> _Work instruction_
Summarize the text on swimming for injury rehabilitation in two sentences.

You may just think of swimming as a way to cool off and catch some relief from the summer heat, but did you know that swimming might also give you relief from joint pain or an injury?
Swimming is an ideal tool for rehabilitation from injuries—such as back injuries or injuries to the sciatic nerve—for many reasons:
1. Swimming is a low-impact exercise. Staying active after an injury is important if you want to avoid stiffness in the area. However, many exercises—even walking—can put additional strain on your sore or injured body. Swimming is one of the few exercises that is truly low-impact and can help you keep moving without increasing the strain on the joint or muscle you are trying to rehab.
2. Swimming is not a weight-bearing exercise. If you are injured, your doctor may advise you not to put any weight on your injured joint or muscle. Because swimming makes you essentially weightless, it is a great way to move without bearing any weight, thus relieving pressure on the injury. Depending on the type of injury, you may want to try various strokes until you find the one that creates the least amount of pressure. If you are suffering from a back injury, try swimming backstroke, allowing the water to support your back as you swim.
3. Swimming is active stretching. Again, mobility is very important during the rehabilitation process. Active stretching helps keeps the muscles loose and flexible, and swimming is a great way to stretch.
4. Swimming is a cardio workout. One the most frustrating results of an injury is the inability to stay active and exercise. Swimming is a cardio workout that provides the opportunity for someone who is still healing from an injury to stay in shape.
5. Swimming may promote nerve regeneration. One study on animals found that swimming accelerates nerve regeneration, speeding the healing process from (in this case) sciatic nerve injury.
If you have suffered an injury, it’s important to talk to your doctor before beginning any form of exercise or rehabilitation program on your own. In some cases, it may not be advised for you to swim immediately following an injury, but when you do get permission to begin exercising again, swimming is often the best place to start.
To get adequate fitness benefits from swimming, swim a minimum of 150 minutes per week. This can be done in increments of 30 minutes for five days per week or whatever is most convenient and comfortable for you, as long as you meet your minimum requirements. For maximum health and weight benefits, gradually work toward swimming 300 minutes per week.

> _Supplied records_

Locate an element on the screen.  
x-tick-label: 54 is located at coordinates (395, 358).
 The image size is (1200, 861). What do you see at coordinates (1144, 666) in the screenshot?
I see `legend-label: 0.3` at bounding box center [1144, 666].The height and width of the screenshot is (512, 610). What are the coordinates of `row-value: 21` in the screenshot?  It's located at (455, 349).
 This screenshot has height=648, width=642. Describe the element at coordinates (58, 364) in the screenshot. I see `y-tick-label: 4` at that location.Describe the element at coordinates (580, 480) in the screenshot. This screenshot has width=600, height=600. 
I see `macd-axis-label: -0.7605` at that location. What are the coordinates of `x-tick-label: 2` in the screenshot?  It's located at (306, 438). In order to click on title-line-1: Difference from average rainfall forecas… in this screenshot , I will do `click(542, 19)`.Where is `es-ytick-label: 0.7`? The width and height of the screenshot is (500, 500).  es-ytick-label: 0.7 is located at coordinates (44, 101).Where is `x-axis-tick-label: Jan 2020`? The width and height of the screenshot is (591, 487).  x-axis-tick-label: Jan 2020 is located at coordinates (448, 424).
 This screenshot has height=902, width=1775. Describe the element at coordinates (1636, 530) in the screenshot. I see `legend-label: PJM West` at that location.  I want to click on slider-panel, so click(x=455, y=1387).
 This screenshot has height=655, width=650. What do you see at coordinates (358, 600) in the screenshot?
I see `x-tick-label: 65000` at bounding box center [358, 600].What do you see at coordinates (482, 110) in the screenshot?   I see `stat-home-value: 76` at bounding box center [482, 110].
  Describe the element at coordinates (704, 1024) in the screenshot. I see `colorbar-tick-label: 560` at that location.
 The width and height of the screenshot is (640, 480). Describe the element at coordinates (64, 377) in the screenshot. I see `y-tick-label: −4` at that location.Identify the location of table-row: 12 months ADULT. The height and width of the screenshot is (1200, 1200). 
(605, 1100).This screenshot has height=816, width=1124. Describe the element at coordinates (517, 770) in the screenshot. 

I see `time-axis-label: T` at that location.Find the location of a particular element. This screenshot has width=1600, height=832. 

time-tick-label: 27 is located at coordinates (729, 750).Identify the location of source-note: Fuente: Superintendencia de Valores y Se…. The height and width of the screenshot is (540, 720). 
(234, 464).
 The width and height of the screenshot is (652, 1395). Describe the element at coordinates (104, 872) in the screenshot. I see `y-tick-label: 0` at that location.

> _Exercise response_
Swimming suits rehabilitation from injuries such as back or sciatic nerve injuries because it is low-impact and not weight-bearing, works as active stretching, provides a cardio workout, and may promote nerve regeneration, as one study on animals found. Anyone injured should talk to a doctor before starting, and adequate fitness benefits call for at least 150 minutes of swimming per week, gradually working toward 300 minutes for maximum health and weight benefits.